Le cultivar, sottospecie delle principali, si presentano, da quanto può dedursi dalla classificazione dell’agenzia regionale, con caratteristiche non omogenee a quelle indicate. 
 
La controversia territoriale
Nasce dalla richiesta del Consorzio per la Tutela e la Valorizzazione dell’Oliva di Gaeta del marchio Dop, denominazione di origine protetta, dell’Oliva stessa, dove, all’art.1, si legge che: «la denominazione di origine protetta “Oliva di Gaeta” è riservata esclusivamente alle olive da mensa, derivanti dalla varietà di olivo “Itrana”.
La domanda presso il Ministero stava seguendo il suo iter quando sono giunte alcune opposizioni al progetto da parte del Comune di Gaeta, della Camera di Commercio di Latina, di un’associazione di produttori.
Nel ricorso in opposizione si sostiene che l’indicazione della varietà colturale è errata, in quanto la denominazione corretta della cultivar in questione è “Olea Cajetana” o “Gaetana”, dal nome del territorio al quale deve la sua esistenza originaria e che,” per millenni, ha legato a sé la pianta e il suo frutto sia dal punto di vista storico che ambientale, culturale ed economico, come evidenziato dagli esiti di accurate ricerche storiche basati su numerosi documenti di assoluto rilievo ed attendibilità”.

Senza voler scendere nel merito del caso, ritengo che è questo il momento di far chiarezza su una questione che dura ormai da anni.
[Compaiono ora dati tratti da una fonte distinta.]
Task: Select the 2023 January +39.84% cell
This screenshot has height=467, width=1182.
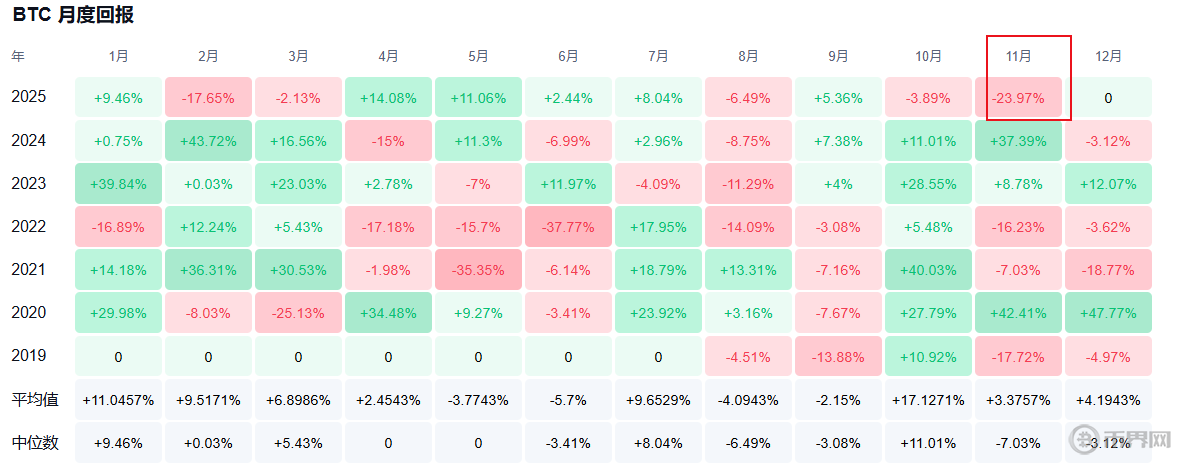Action: point(118,184)
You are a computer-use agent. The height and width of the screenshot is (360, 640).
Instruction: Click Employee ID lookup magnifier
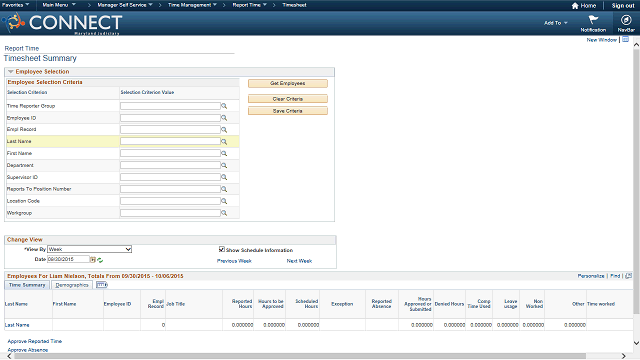(x=224, y=118)
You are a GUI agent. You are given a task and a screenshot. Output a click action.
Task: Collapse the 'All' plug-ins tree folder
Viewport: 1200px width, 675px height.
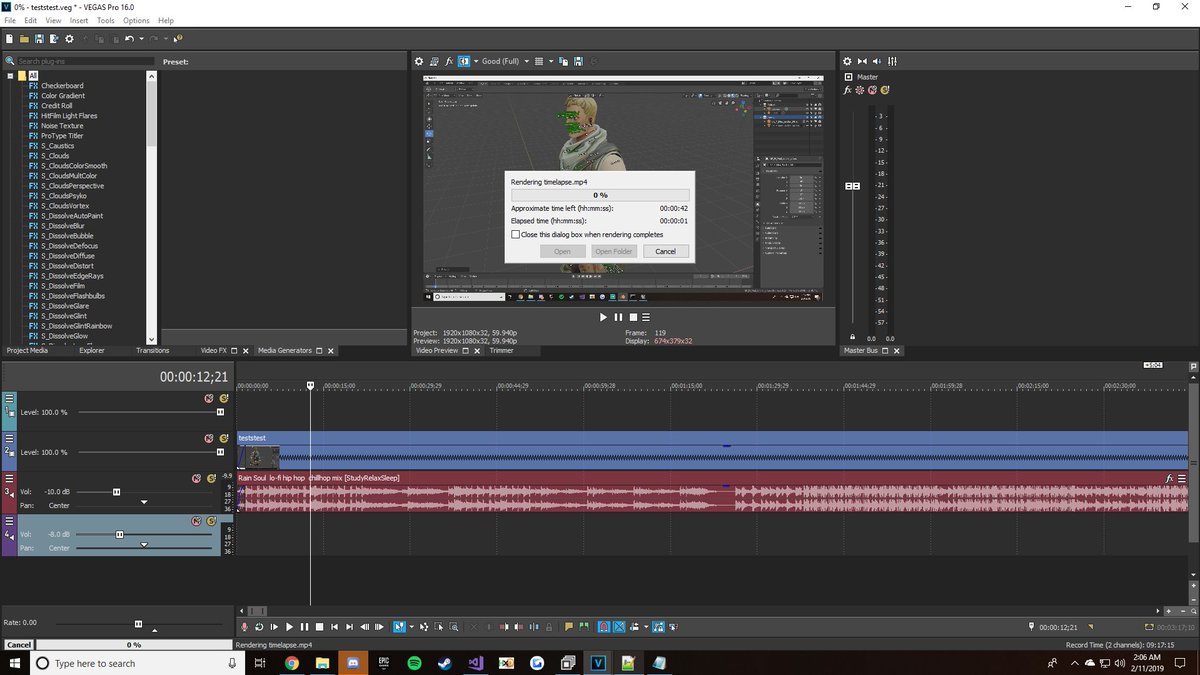pos(10,76)
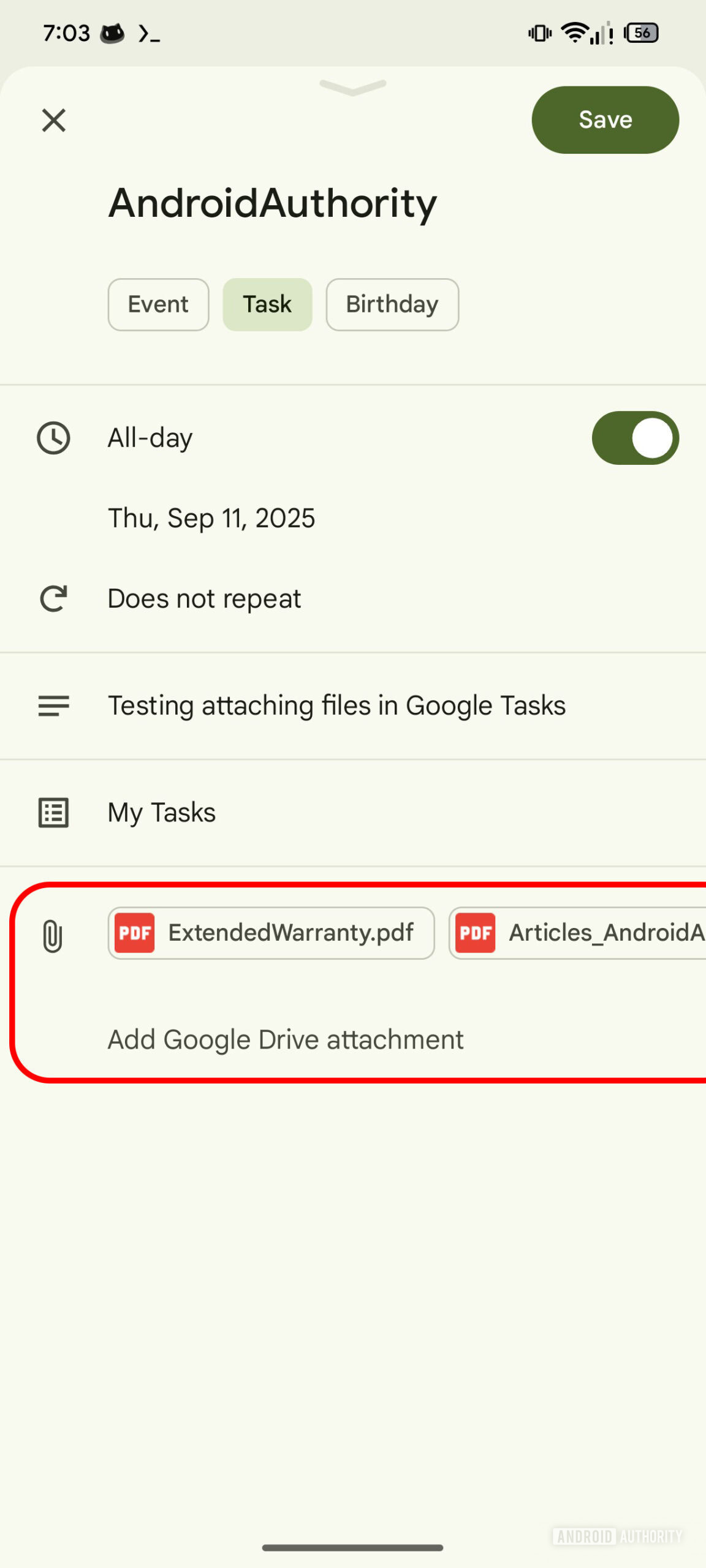Click the repeat arrow icon
Viewport: 706px width, 1568px height.
pyautogui.click(x=54, y=598)
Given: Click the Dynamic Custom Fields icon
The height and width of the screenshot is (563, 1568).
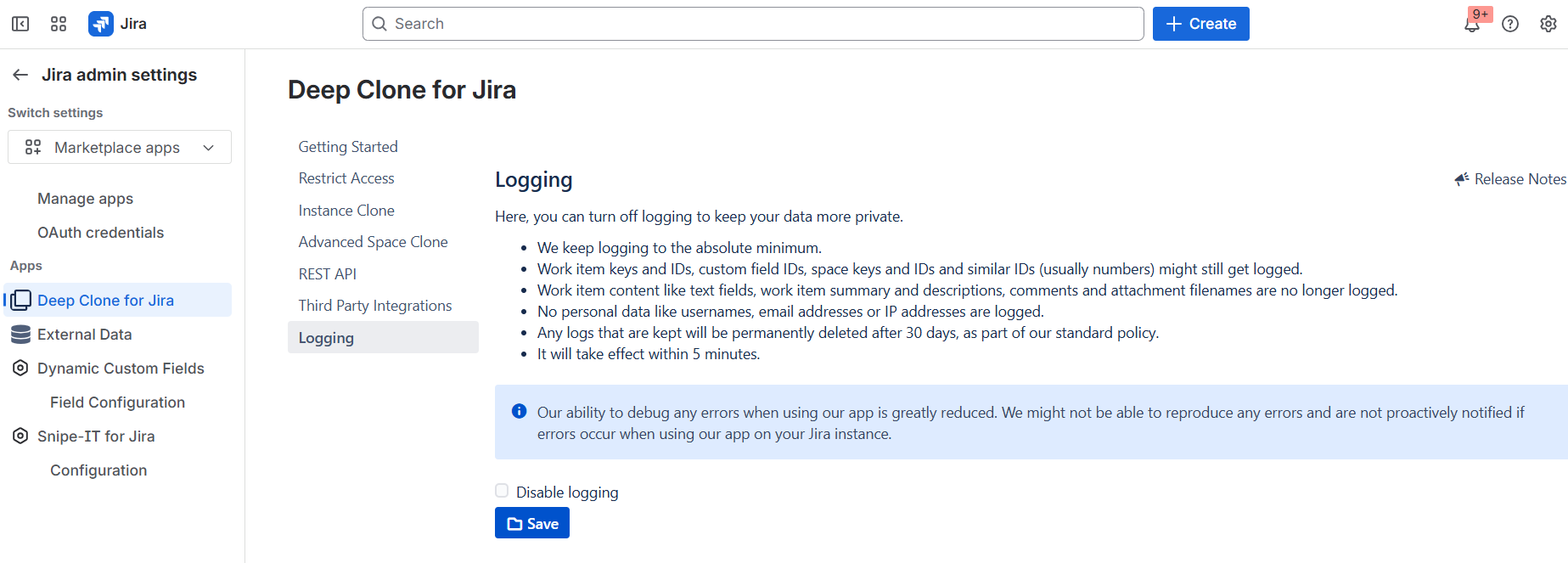Looking at the screenshot, I should [20, 369].
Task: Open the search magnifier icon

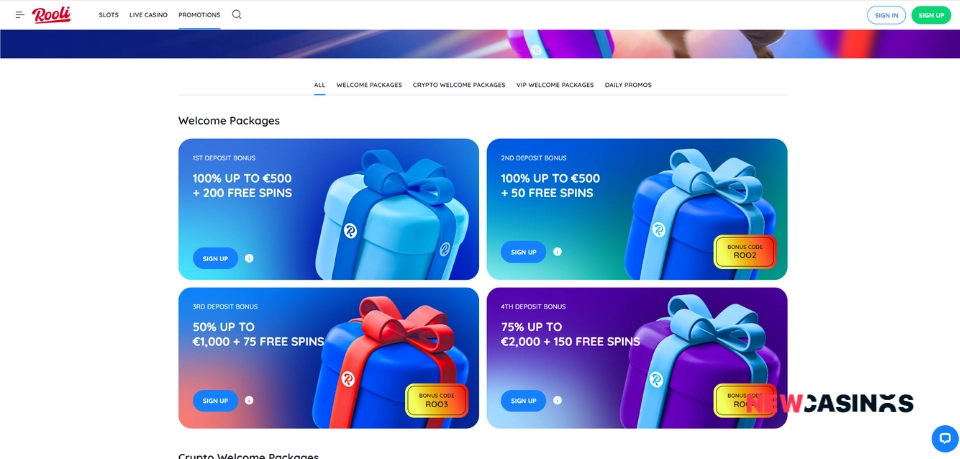Action: tap(236, 15)
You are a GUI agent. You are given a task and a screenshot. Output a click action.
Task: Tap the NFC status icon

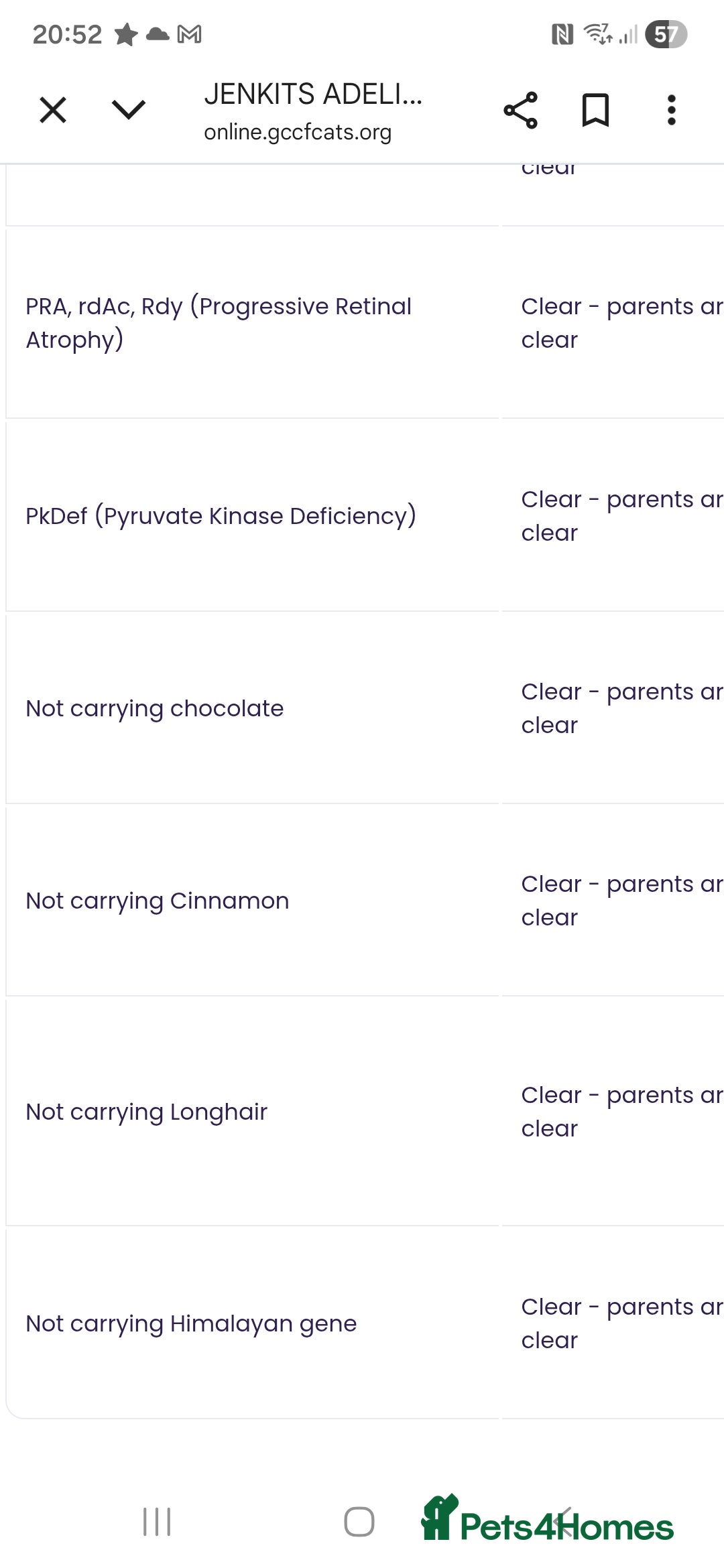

Da tempo, infatti, alcuni produttori di olive di Gaeta commercializzano il loro prodotto utilizzando i termini “Itrana”,“Olive di Itri”,”Itranella”. Si ingenera così tra i consumatori grande confusione sull’origine del prodotto. Ci si chiede quale sia la ragione del non utilizzo della corretta e consolidata denominazione di “Oliva di Gaeta” che si riferisce ad un prodotto di nicchia la cui millenaria fama lo ha fatto apprezzare e diffondere in tutto il mondo, facendone derivare sicuri benefici in termini di immagine per produttori e commercializzatori.

Questione campanilistica? Strumentalizzazioni politiche ? Motivazioni di carattere commerciale?
Non so; so solo che regna una grande confusione nel campo e spero che questa mia ricerca possa contribuire a chiarire le idee a chi avrà la pazienza di leggerla.